= Henry L. Sherman =

American lawyer and judge (1870 - 1933)

Henry Leo Sherman (December 5, 1870 – July 11, 1933) was a Jewish-American lawyer and judge from New York City.

== Life ==
Sherman was born on December 5, 1870, in New York City, New York, the son of merchant Aaron Scheuerman and Emma Schwab. His parents were of German descent. His surname was originally Scheuerman, although he later changed it to Sherman.

Sherman moved to Griffin, Georgia, with his family when he was young and received his early education there. He attended the Samuel Bailey Institute in Griffin, after which he went to Yale College. There, he had a two-years honors in political science, history, and law as well as an honorable mention for the Cobden Club Medal in his senior year. He graduated from Yale with a B.A. in 1890. He then studied law at Columbia Law School from 1890 to 1891 and at New York Law School from 1891 to 1892, graduating from the latter with an LL.B. He was admitted to the New York bar in 1892, after which he worked in the law office of Hoadley, Lauterbach & Johnson from 1892 to 1899. He was a member of the law firm from 1899 to 1907. He then worked as partner of the firm Hirsch, Sherman & Limburg from 1907 to 1927. He was a counsel for the Office of Alien Property Custodian from 1917 to 1918, and from 1926 to 1927 he served as a member of the committee for examination of character and fitness of applicants for admission to the Bar.

Sherman was a delegate to the 1912 Democratic National Convention. He was counsel for the Knickerbocker Trust Company when it was reorganized during the Panic of 1907. In 1924, Justice John V. McAvoy appointed him official counsel of his investigation of the transit situation. In 1926, Mayor Jimmy Walker appointed him a member of the City Planning and Survey Committee, the first official organization of its kind in the city. In 1927, he was elected Justice of the New York Supreme Court in New York County. He ran as the Democratic candidate and was endorsed by, among other people, Rabbi Stephen S. Wise, Samuel Untermyer, and Republican Louis Marshall. In 1930, Governor Franklin D. Roosevelt appointed him to the Appellate Division to succeed the retiring Justice Joseph M. Proskauer.
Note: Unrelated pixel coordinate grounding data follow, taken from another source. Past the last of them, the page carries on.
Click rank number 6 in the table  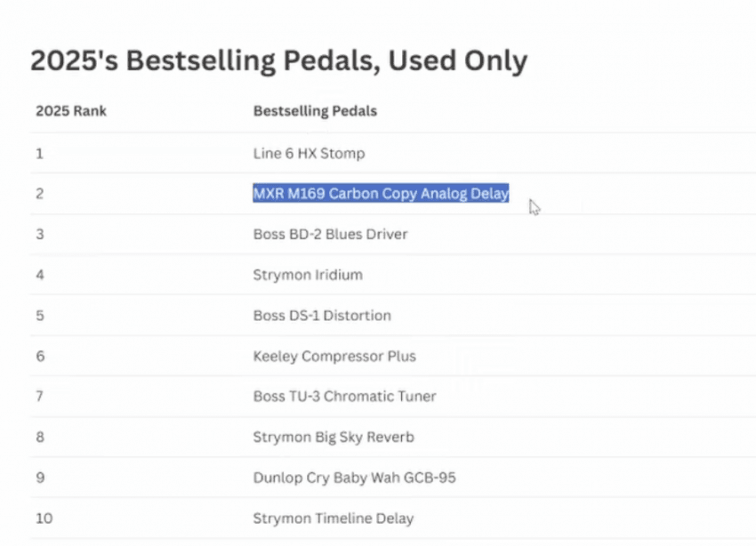click(x=39, y=357)
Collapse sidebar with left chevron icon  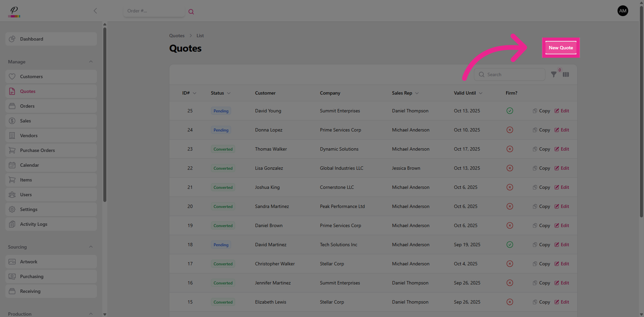[95, 11]
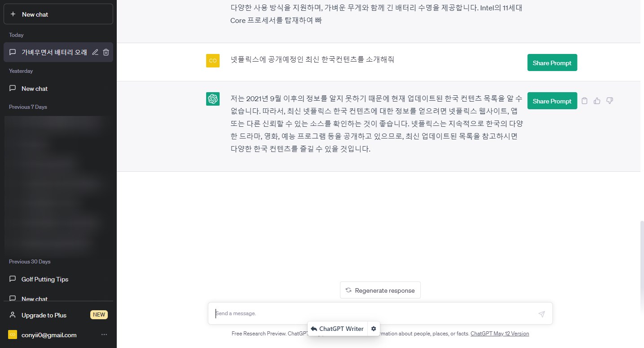This screenshot has width=644, height=348.
Task: Rate the response with the thumbs up icon
Action: [597, 101]
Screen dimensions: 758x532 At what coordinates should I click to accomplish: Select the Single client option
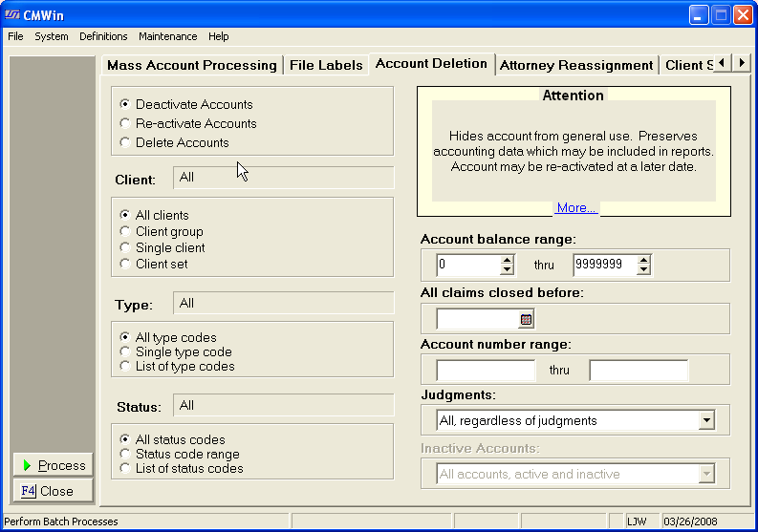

In 1931, during the Hofstadter Committee, Sherman granted a stay to Dr. William F. Doyle, a former Fire Department veterinarian who was appealing a thirty-day jail sentence for contempt of the Committee, following a telephone call from Tammany Hall leader John F. Curry. The Bar Association's executive committee investigated his actions, and while they didn't find anything that reflected on his impartiality, integrity or judicial conduct they concluded his part was an unfortunate intrusion. He served on the Court until his death.

Sherman was president of the Ruisseaumont Company of Lake Placid, a trustee of the Hebrew Orphan Asylum of New York, and a member of the New York State Bar Association, the New York City Bar Association, the New York County Lawyers' Association, the Society of Tammany, and the Society for Ethical Culture. In 1903, he married Edna Lucy Limburger. Their children were Ruth Therese, John Andrew, and Herbert Henry.

Sherman died at his summer home in Lake Placid from a lingering illness on July 11, 1933. His funeral was held in the Ethical Culture Society Building. Lawyer Emil Goldmark and Society for Ethical Culture leader John L. Elliott. The funeral was attended by, among other people, representatives from the United States Supreme Court, the New York Court of Appeals, and the New York State Supreme Court, Appellate Division, First Department. Judges from those courts served as the honorary pallbearers. His funeral cortege was headed by a police escort. He was buried in Salem Fields Cemetery.